Mais, - ces connaissances préliminaires, qui rattachent l'humanité à l'ensemble du monde, acquises, - la méthode positive veut que tout progrès réalisé dans l'étude de la science sociale elle-même soit basée sur la connaissance exacte, minutieuse et précise des faits, que toute hypothèse soit soumise à leur contrôle, que nul système ne s'affranchisse de leur autorité ; que l'on transporte enfin dans la science des sociétés les méthodes rigoureuses qui ont donné leur précision et leur certitude aux sciences inférieures, en les modifiant et en les complétant conformément à la nature des phénomènes nouveaux à étudier.
La notion de la continuité historique est l'une de celles qui furent toujours les plus présentes à l'esprit d'A. Comte; c'est aussi l'une des idées directrices d'Hector Denis. Nous n'en voulons pour preuve que les lignes suivantes extraites d'une de ses récentes publications.
« Toute école, opposant au système social établi un système nouveau, devait nécessairement rechercher la loi d'un développement historique, d'après lequel l'état nouveau succédait à l'état ancien. A peine d'admettre que son idéal de progrès n'était qu'une création de l'imagination, sans lien organique avec le passé, elle devait en justifier la filiation, montrer qu'il résultait irrésistiblement des tendances prédominantes du mouvement social et que ces tendances se réfléchissaient simplement dans l'esprit du réformateur. Ce progrès vers une conception positive du développement social est si marqué que Frédéric Engels a, dans un livre remarquable, opposé au socialisme utopique de la première moitié du siècle le socialisme scientifique allemand de la seconde ; la distinction est trop absolue, mais elle témoigne de la prépondérance de plus en plus décisive des méthodes scientifiques. Le socialisme anglais, qui se développe après le socialisme allemand, est au plus haut degré dégagé de l'esprit de système et fidèle au génie positif de ce peuple, qui, selon le mot de Taine, accomplit des révolutions sans commettre de ravages. L'esprit impartial qui suivra le mouvement des écoles se convaincra qu'à travers tous ses tâtonnements et ses audaces le socialisme est, dans son ensemble, un effort persistant pour constituer une véritable dynamique sociale, une théorie du progrès et que c'est là son rôle historique dans sa haute portée. Mais ce qui le frappera davantage encore, c'est que, dans la phase utopique comme dans la phase de positivité croissante, le socialisme est réfractaire aux coups d'autorité, et pour des raisons différentes. „
Ce double caractère de la philosophie d'Hector Denis est profondément marqué dans son enseignement économique. Le souci de la méthode positive fait de lui un des économistes le plus remarquablement documentés et notre plus éminent statisticien.

> [DONNÉES FOURNIES]
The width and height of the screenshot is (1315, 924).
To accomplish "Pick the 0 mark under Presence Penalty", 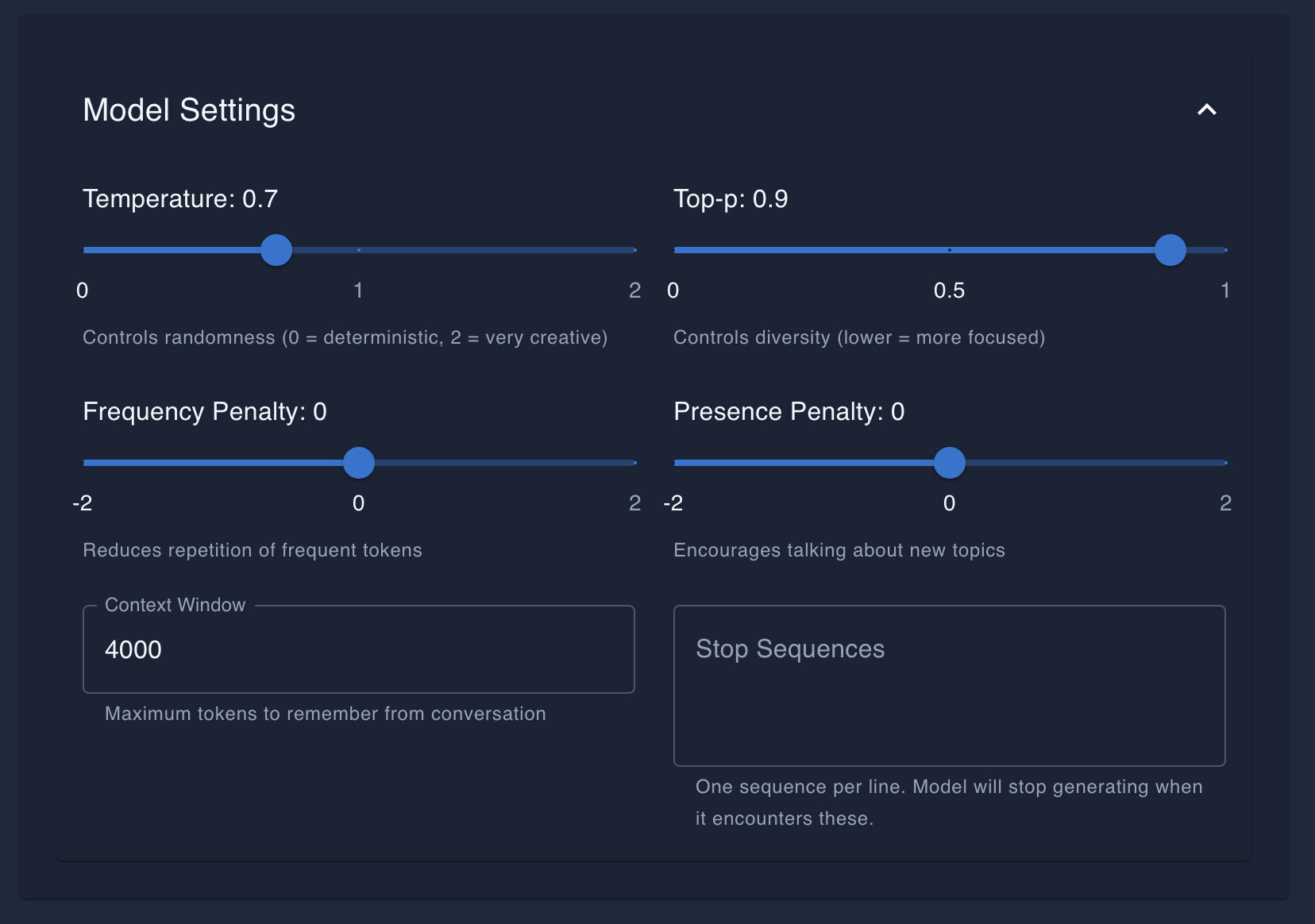I will tap(949, 503).
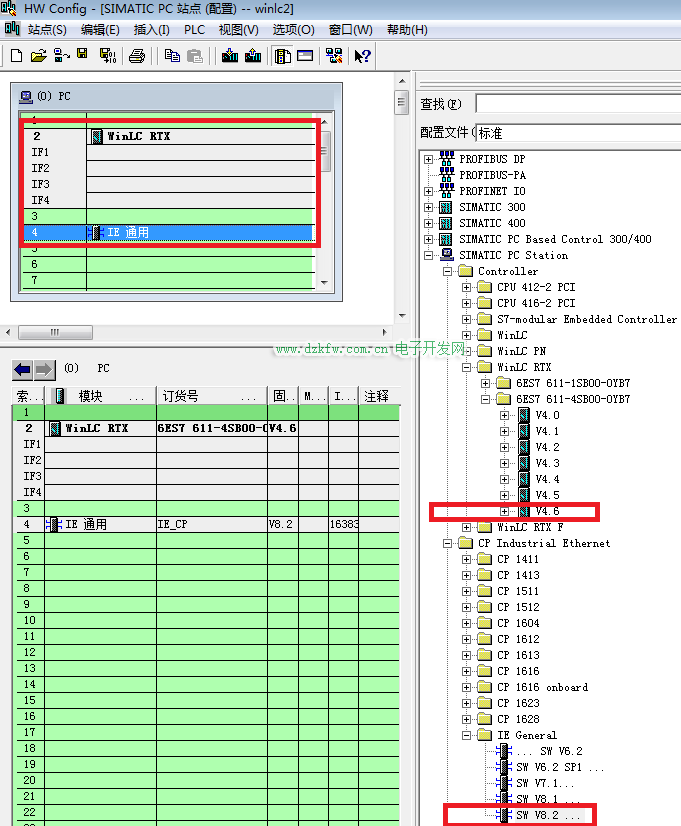Click the Print toolbar icon
The width and height of the screenshot is (681, 826).
tap(137, 56)
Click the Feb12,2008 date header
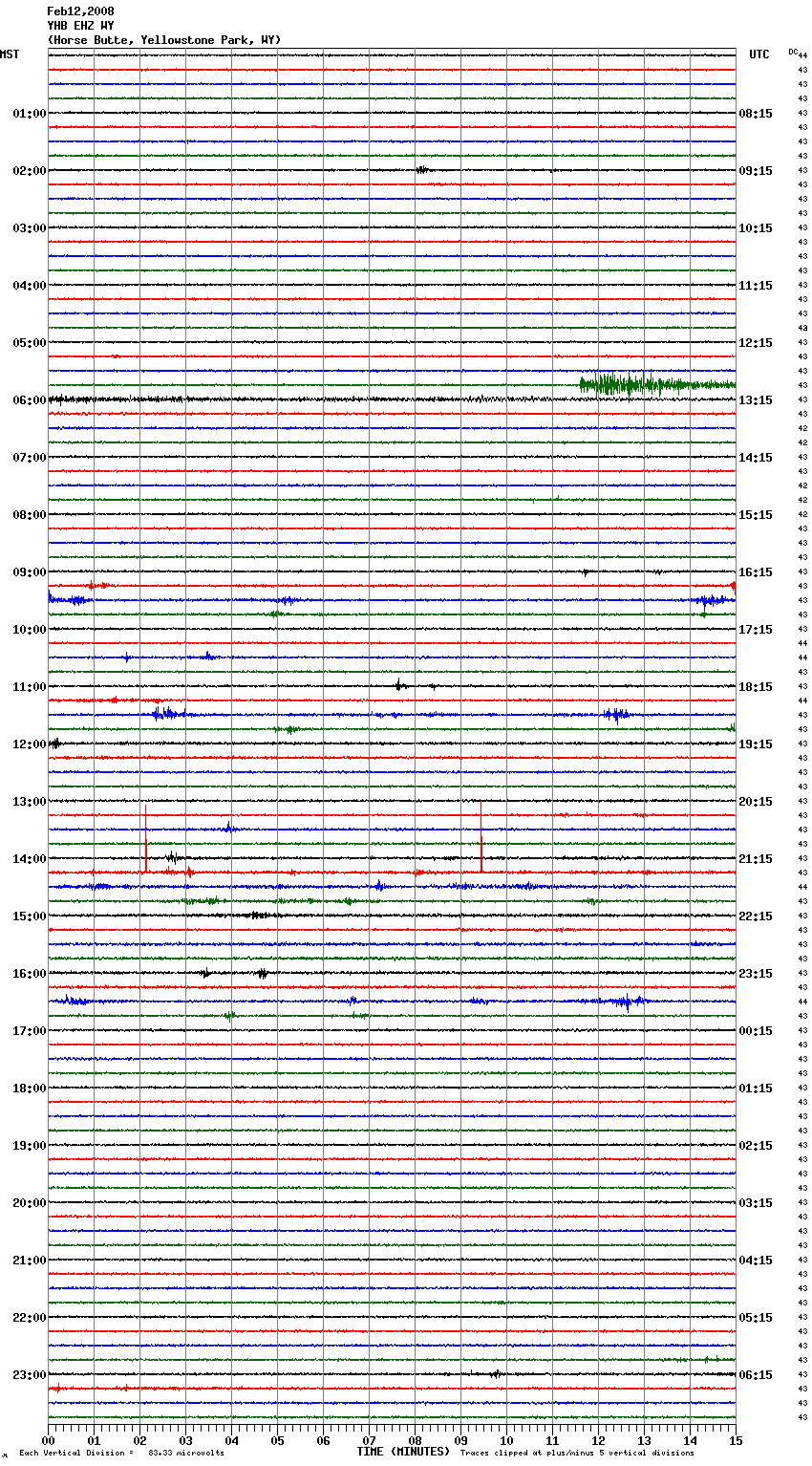Image resolution: width=812 pixels, height=1466 pixels. click(x=80, y=11)
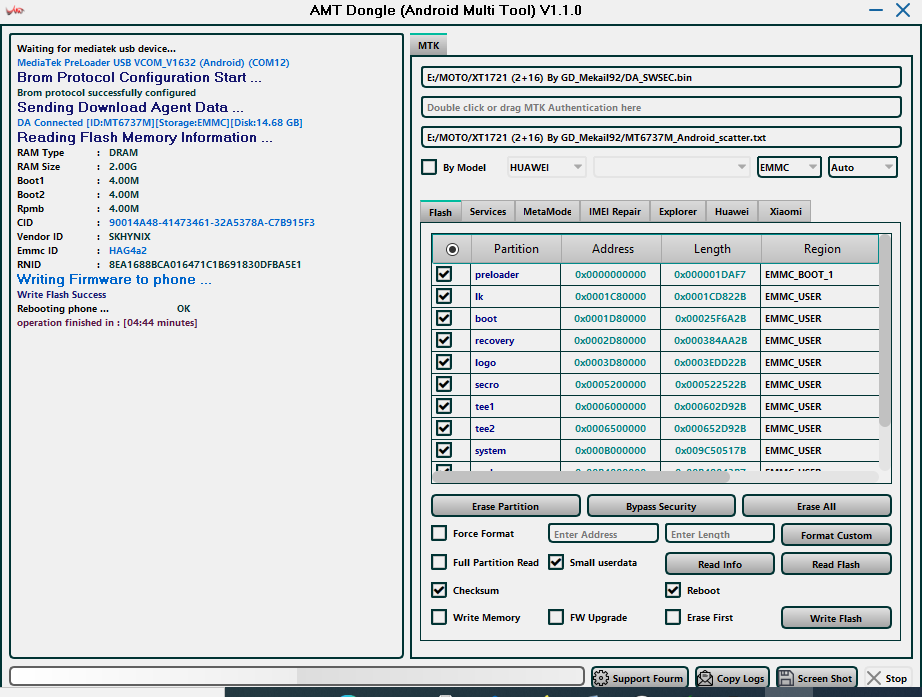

> [TRAVAIL À FAIRE]
A - D'après l'extrait sur Hector Denis, qui a opposé, dans un livre, le socialisme utopique au socialisme scientifique allemand ?
B - Recopiez fidèlement le passage de l'extrait sur Hector Denis qui commence par « Mais, - ces » et se poursuit jusqu'à « ses récentes publications. ».
Les données n'interviennent en rien dans ce travail.

> [CORRIGÉ]
A - Frédéric Engels.

B -
Mais, - ces connaissances préliminaires, qui rattachent l'humanité à l'ensemble du monde, acquises, - la méthode positive veut que tout progrès réalisé dans l'étude de la science sociale elle-même soit basée sur la connaissance exacte, minutieuse et précise des faits, que toute hypothèse soit soumise à leur contrôle, que nul système ne s'affranchisse de leur autorité ; que l'on transporte enfin dans la science des sociétés les méthodes rigoureuses qui ont donné leur précision et leur certitude aux sciences inférieures, en les modifiant et en les complétant conformément à la nature des phénomènes nouveaux à étudier.
La notion de la continuité historique est l'une de celles qui furent toujours les plus présentes à l'esprit d'A. Comte; c'est aussi l'une des idées directrices d'Hector Denis. Nous n'en voulons pour preuve que les lignes suivantes extraites d'une de ses récentes publications.